International Migrants Day: Building Global Support for Syrian Refugees
December 18 is International Migrants Day, an initiative by the United Nations to improve public perceptions of migration and to combat hostility toward migrants and refugees.
Promoting global support for migrants and refugees is as important as ever especially with the Syrian refugee crisis, said Ibrahim Awad, director of AUC’s Center for Migration and Refugee Studies (CMRS). “The Syrian refugee crisis made it clear to people how the Middle East and Europe are in the same neighborhood," he said. "What happens here impacts them there, and what happens there affects us here. Rather than frame the world as 'us vs. them,' it is clear now that the world is one. It is in this spirit that we can find common ground because this is an issue that can not be solved without working together.”

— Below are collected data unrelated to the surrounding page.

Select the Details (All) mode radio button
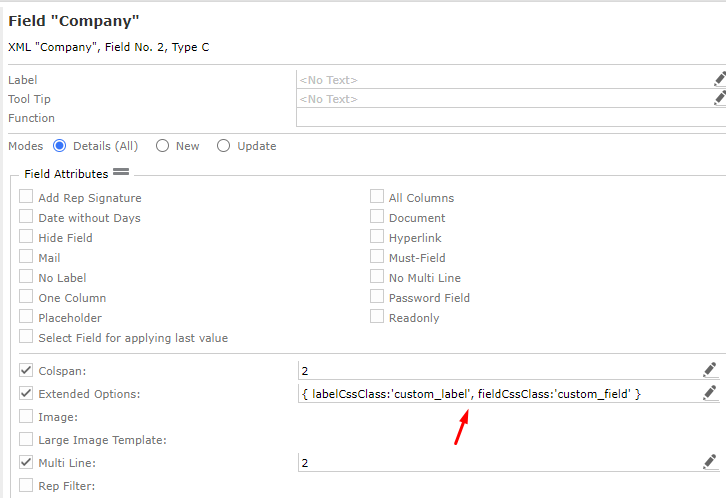This screenshot has height=498, width=726. pos(59,146)
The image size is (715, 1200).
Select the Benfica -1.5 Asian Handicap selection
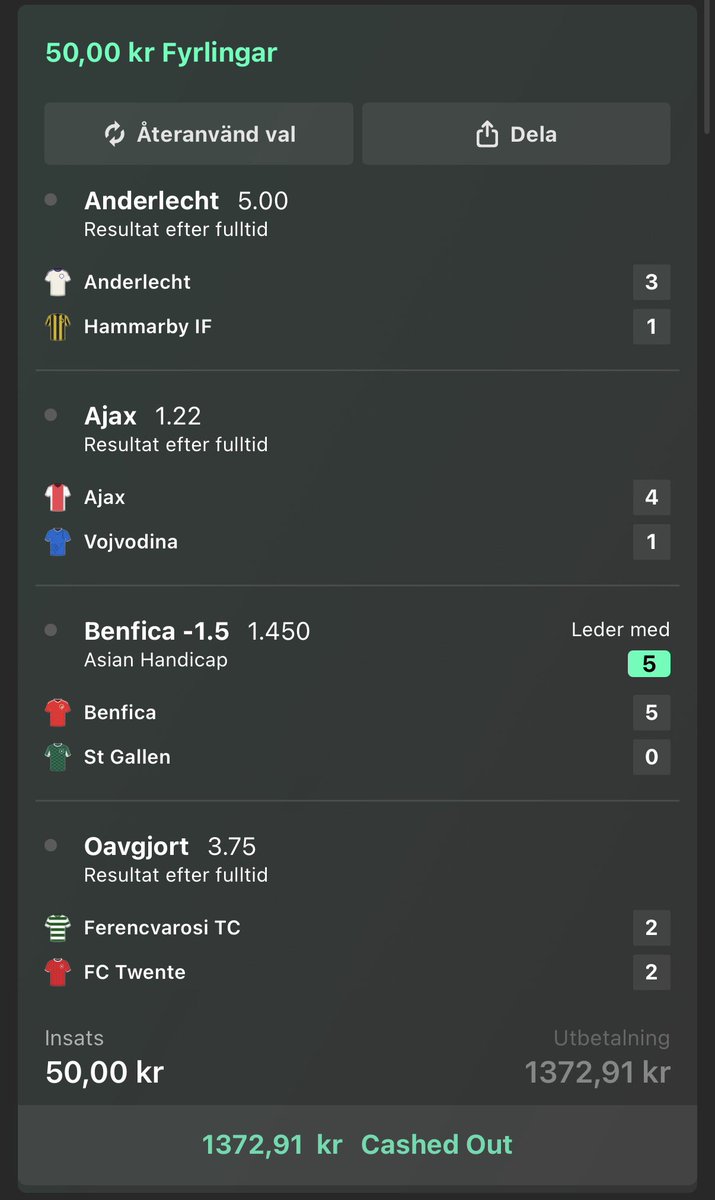197,644
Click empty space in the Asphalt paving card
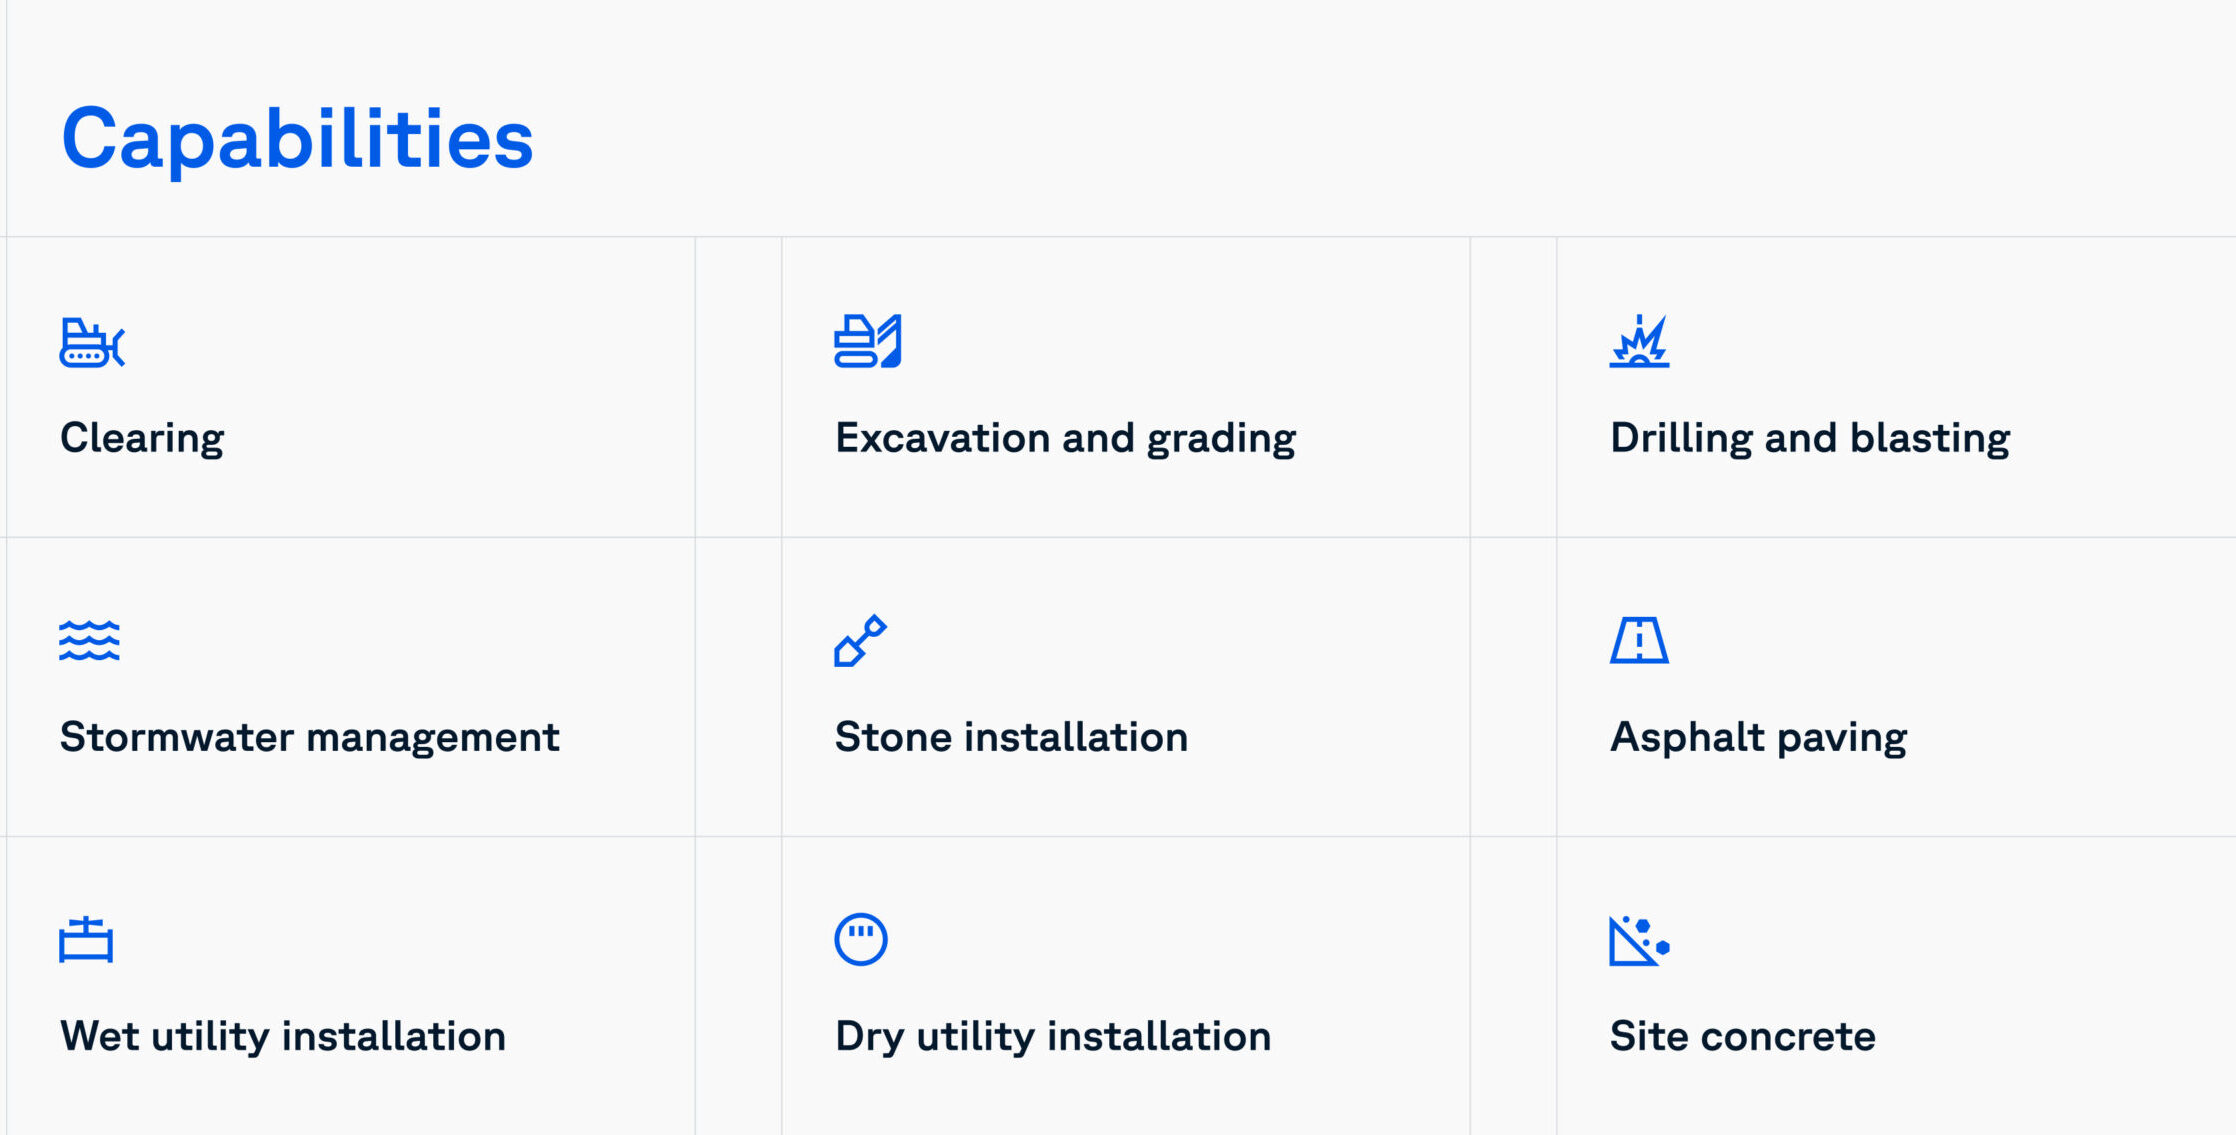The height and width of the screenshot is (1135, 2236). tap(2050, 650)
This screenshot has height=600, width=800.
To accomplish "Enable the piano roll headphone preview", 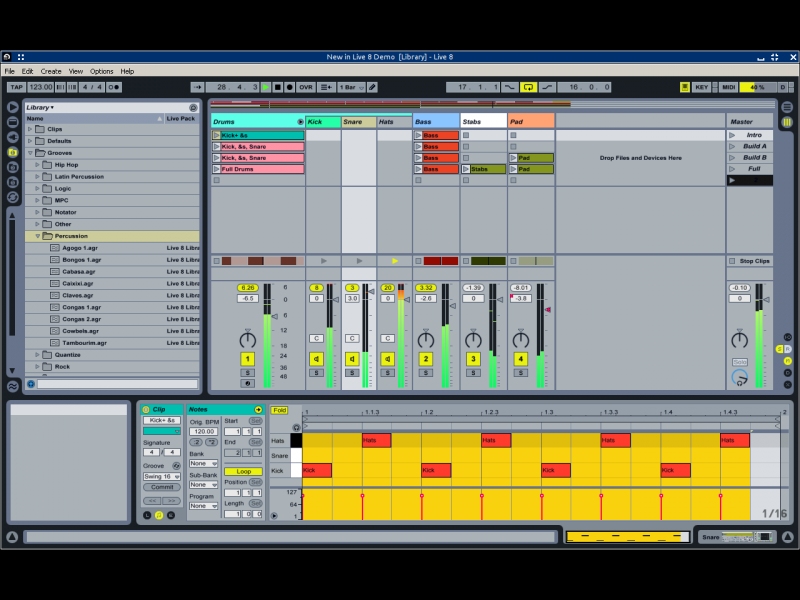I will pyautogui.click(x=296, y=427).
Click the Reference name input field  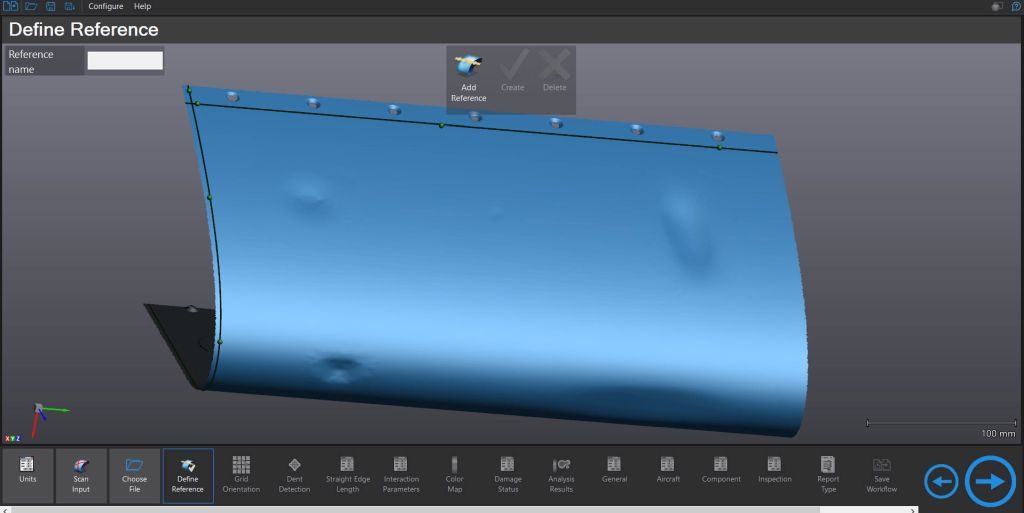125,61
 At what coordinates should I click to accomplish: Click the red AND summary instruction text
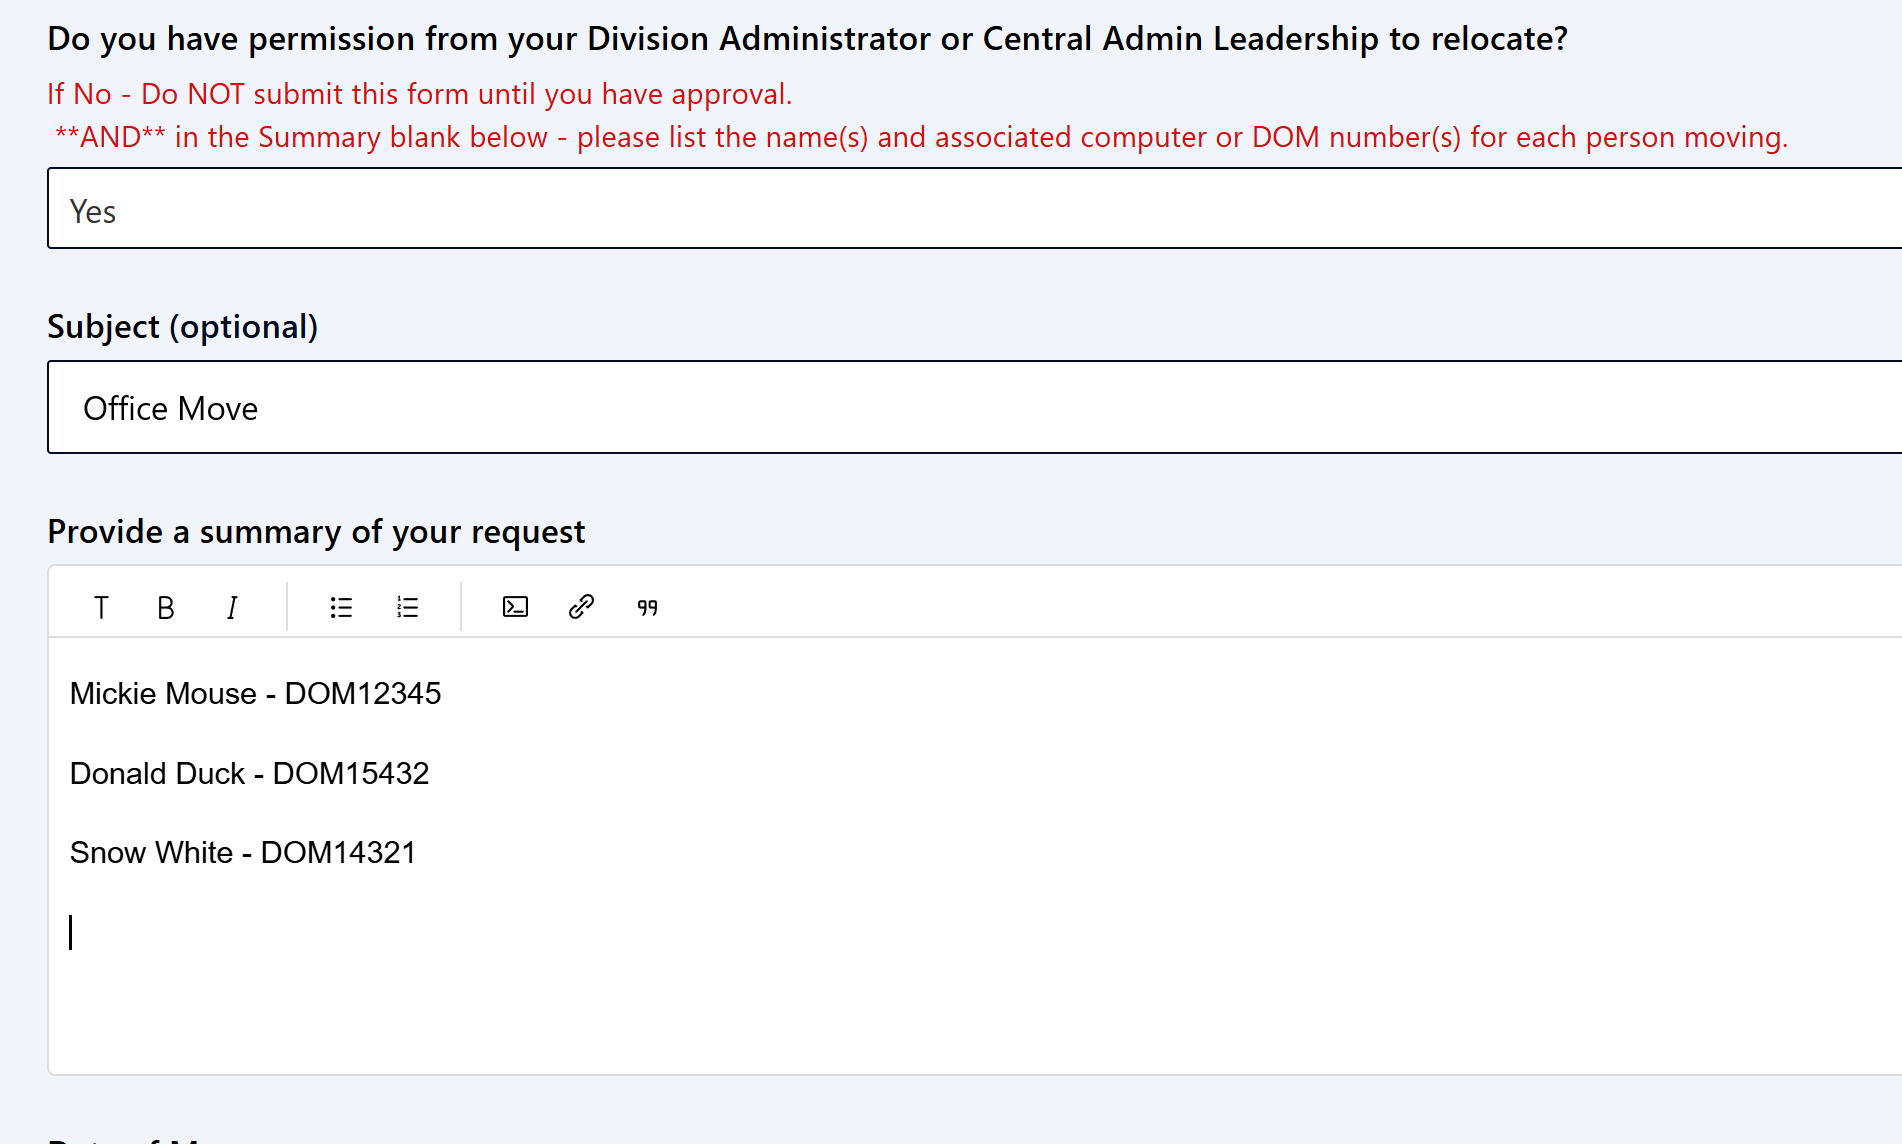tap(921, 137)
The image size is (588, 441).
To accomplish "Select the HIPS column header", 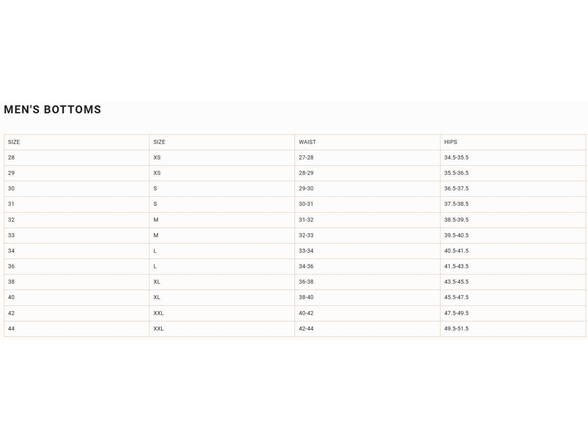I will pos(450,142).
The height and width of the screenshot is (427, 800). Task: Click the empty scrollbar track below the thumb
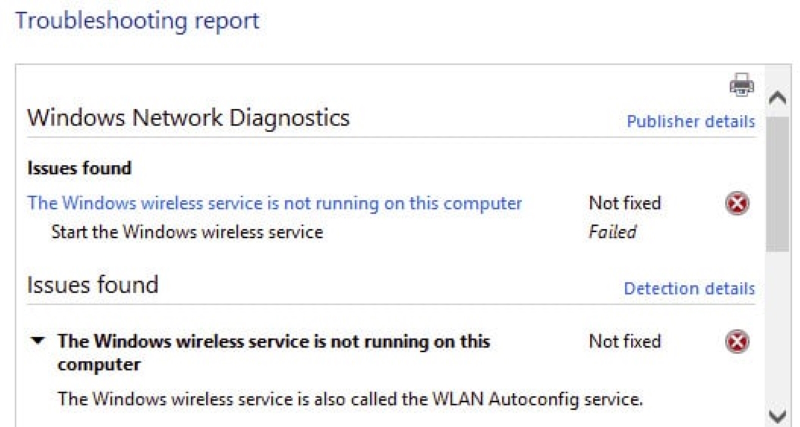coord(778,329)
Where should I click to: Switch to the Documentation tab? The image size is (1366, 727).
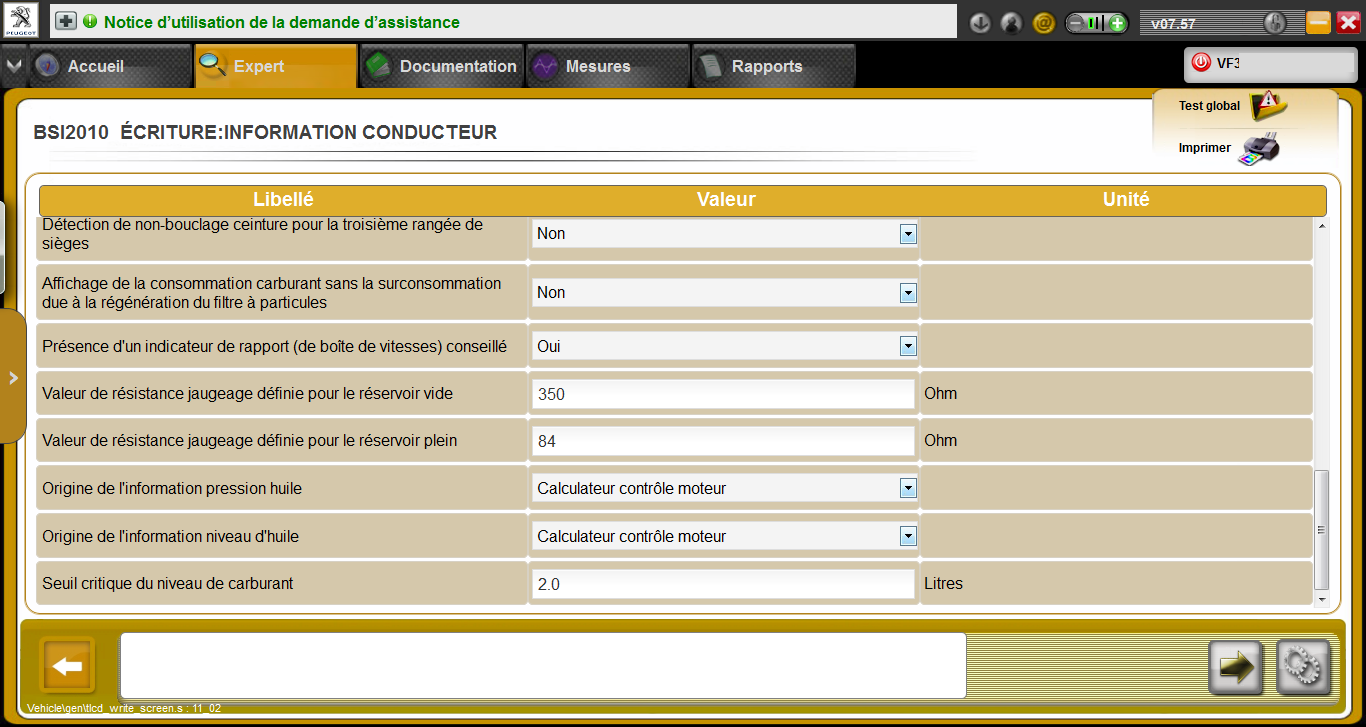point(441,66)
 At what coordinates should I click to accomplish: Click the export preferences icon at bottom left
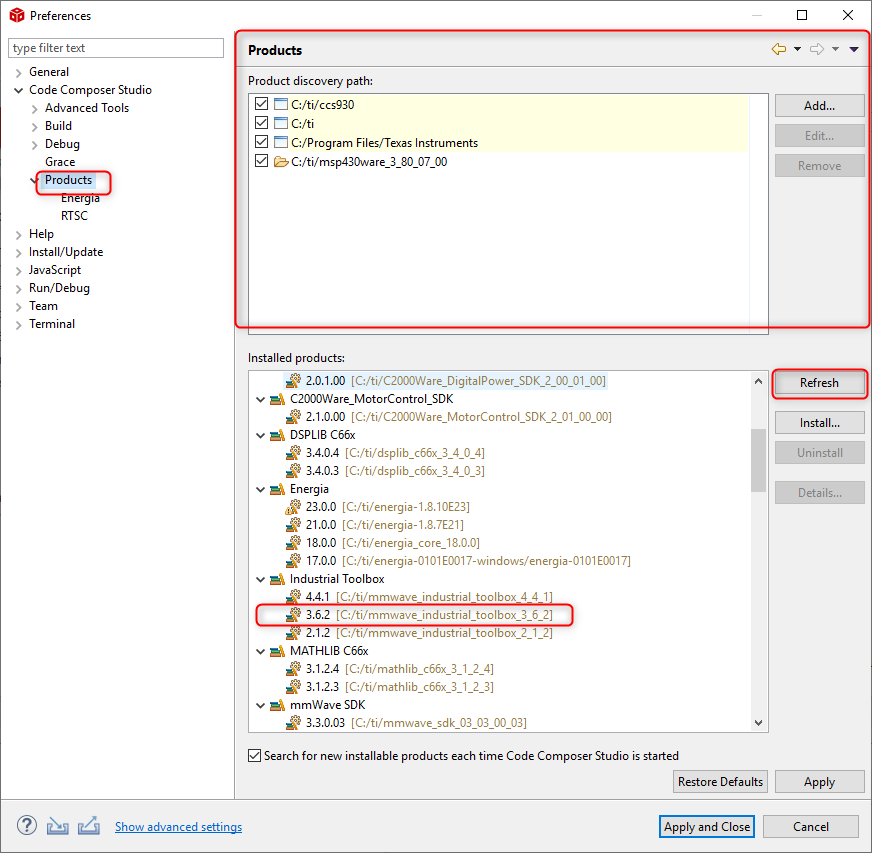(x=89, y=825)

Shaden Khallaf, adjunct lecturer in CMRS and acting head of the Policy Unit at the Middle East and North Africa Bureau of the United Nations High Commissioner for Refugees, agreed, underscoring the importance of global solidarity after recent terrorist attacks. “The tragic terrorist attacks that have taken place over the past few weeks have highlighted the interconnectedness of so many issues across the globe," she noted. "They have shed light on the vulnerability of people fleeing such extremist violence and seeking safety for their families in neighboring countries and beyond. This highlights the need for international support to the countries being most affected by this crisis.”
Despite the need for global solidarity, Awad noted the rising tensions surrounding the refugee crisis, especially since the November 13 attacks in Paris. “In Europe and the United States today, we see diversified reactions to Syrian refugees," he explained. "While some people are welcoming, other parts of the population are not.”
In particular, Awad pointed to increased support for far-right political groups in Europe and the United States. “There is hostility toward Syrian refugees, especially from the far-right. Before the Syrian refugee crisis, of course, the far-right was still partly defined by its views toward migration and refugees,” said Awad. “Yet, during the refugee crisis and even more so after the Paris attacks, there has been a reinforcement of these views among the population. There is a feeling of apprehension and fear, and, to be honest, I think it is understandable that people feel threatened given recent events.”
The success of the French far-right party, the National Front, in the first round of local elections earlier this month serves as one example. “The first place wins of the National Front in France in the local elections may be partly attributed to the Paris attacks and to the arrival of Syrian refugees. Of course, this is also because of more general dissatisfaction among the population toward the main two political parties in France, the Socialist Party and the Republican Party, and their economic policies,” Awad explained. “But, it would be fair to say that the National Front was given a push by terrorist attacks on Paris.”
For Awad, hostile political discourse and negative attitudes toward people of Arab and Muslim descent pose a serious threat to diverse societies. “These countries can’t afford to have this sort of intolerant political rhetoric permeate their societies. In Europe, millions of their countrymen are of Arab origin and Muslim, even if they are not religious,” said Awad. “Ironically, the far-right thinks that they are preserving their societies, but really, these destructive political discourses end up harming their societies.”
On the other hand, both Awad and Khallaf pointed out that others continue to welcome and support refugees. “What we have seen, and will hopefully continue to see, are remarkable acts of generosity on the part of populations both in Europe, the Middle East and other parts of the world, where civil society actors have been engaged in welcoming Syrian refugees and in ensuring that they are received with dignity,” said Khallaf.
A longterm solution, Khallaf added, hinges on building public support for refugee assistance, “In order to continue to receive the resources required for protection and assistance services to be delivered, and in order to ensure social cohesion and support to host communities as well, this engagement should be nurtured and enhanced over the long term,” she said.
Sharing the same sentiment, Awad noted that international engagement is key to improving perceptions of migrants and refugees and, in turn, finding a global solution, “Our interest in these issues is affected by the context of who we are and where we live, and I think people who feel some affinity with Muslim populations in Europe should also work toward reinforcing the middle ground between certain European political forces and in the United States," he said. "It does not mean we agree on everything, but there is a core here in Egypt and abroad that believes in preserving rich, dynamic societies where we can all coexist.”